Anna Brodsky: "Il coraggio degli ucraini, il panico di Mosca. Rublo carta straccia come ai tempi dell'Urss"

di ANNA DI LELLIO*

Anna Krotkinia Brodsky dirige il  Dipartimento di Studi Slavi alla Washington & Lee University, in Virginia.   L’ho sempre incontrata alle cene organizzate da una comune amica quando abitavo a New York, e da lei ho ascoltato storie avventurose sulla guerra dei separatisti Ucraini nell’est del paese. 

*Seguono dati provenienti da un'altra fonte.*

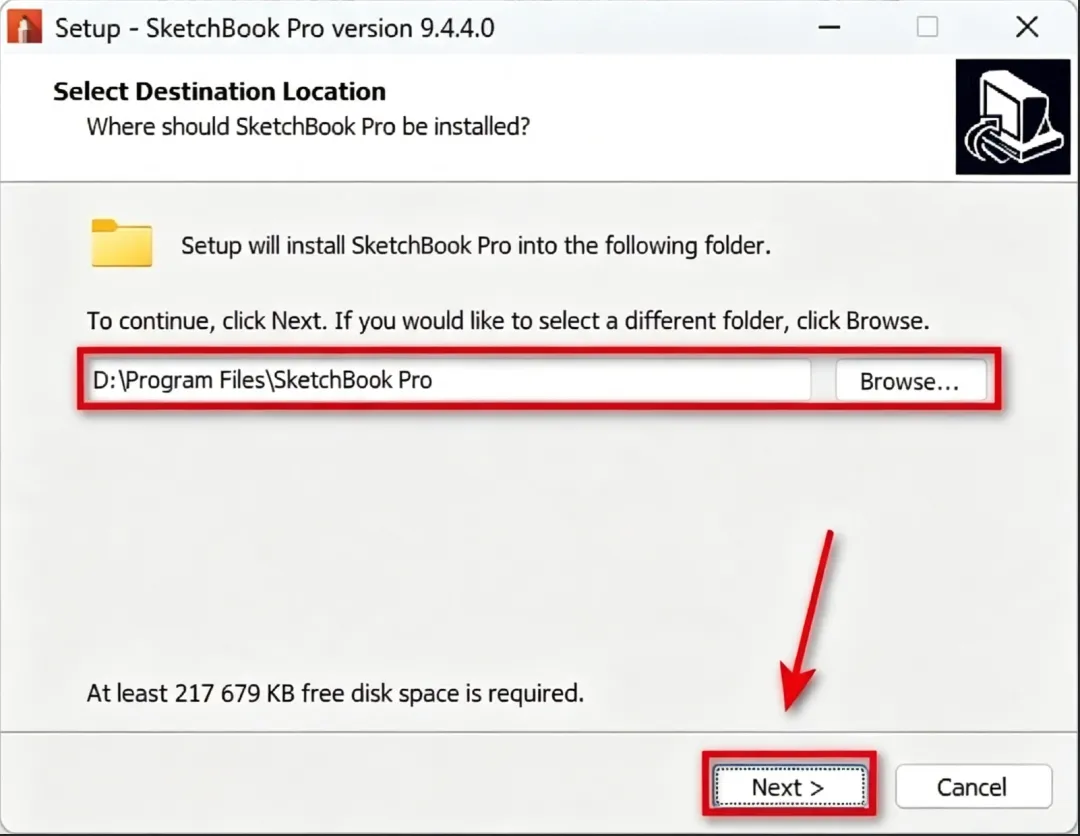The image size is (1080, 836).
Task: Continue with the Next > button
Action: coord(789,786)
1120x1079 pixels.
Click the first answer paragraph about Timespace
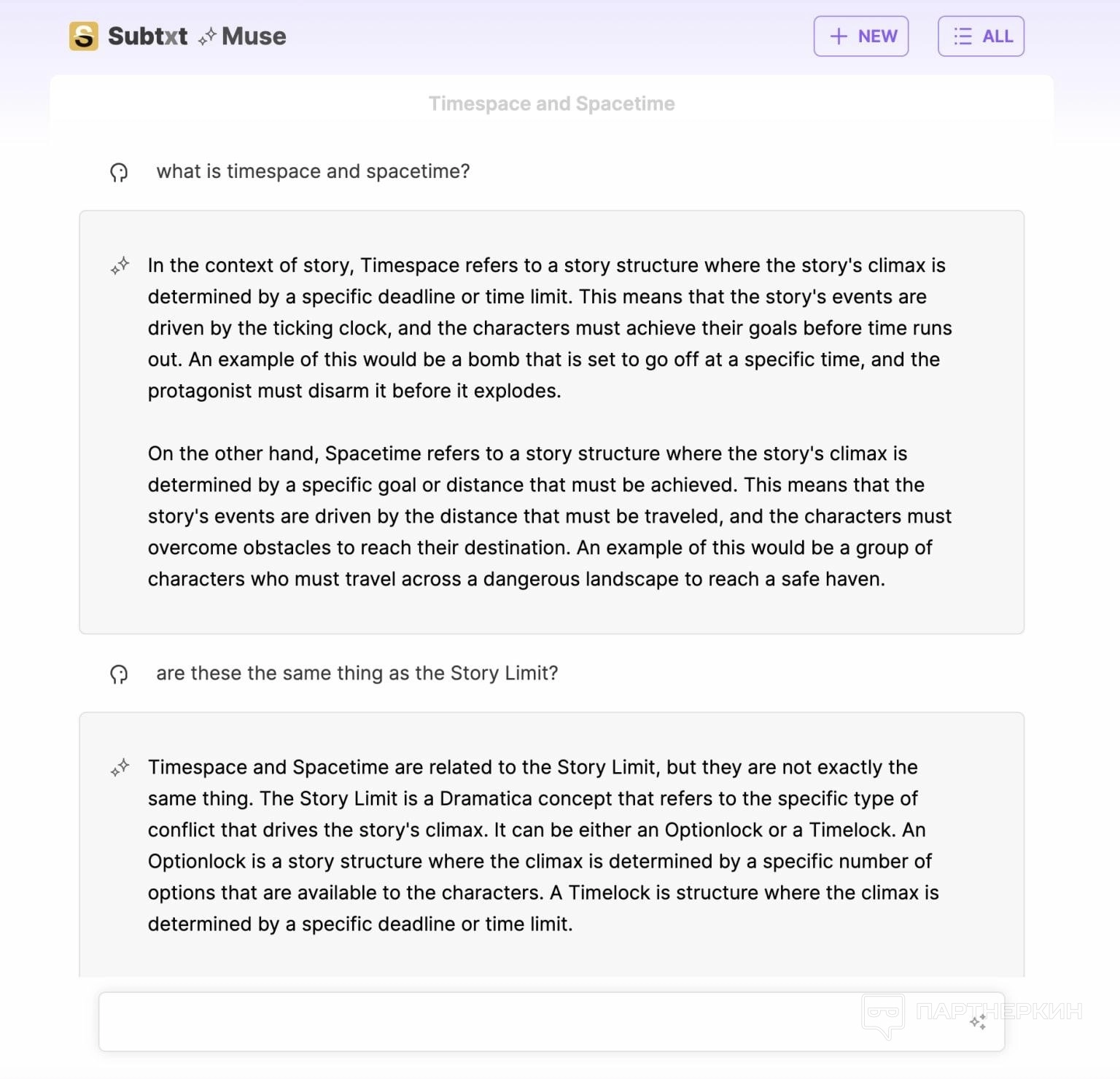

Anna è un’accademica, ma nel 2014 ha iniziato a collaborare con il giornale russo Nezavisimaya Gazeta (indipendente) fino all’anno scorso, quando la sezione cultura del giornale è stata chiusa. Da allora scrive per Zerkalo Nedeli (Weekly Mirror), uno dei maggiori giornali ucraini. Ha viaggiato spesso nel paese per seguire la situazione al confine orientale e ha scritto sui profughi ucraini ma anche sulla corruzione.  Ora, come tutti, segue da lontano la situazione. La raggiungo per telefono due giorni dopo che ha rilasciato un’intervista alla televisione nazionale ucraina. 


Riescono ancora a fare interviste alla televisione, in Ucraina?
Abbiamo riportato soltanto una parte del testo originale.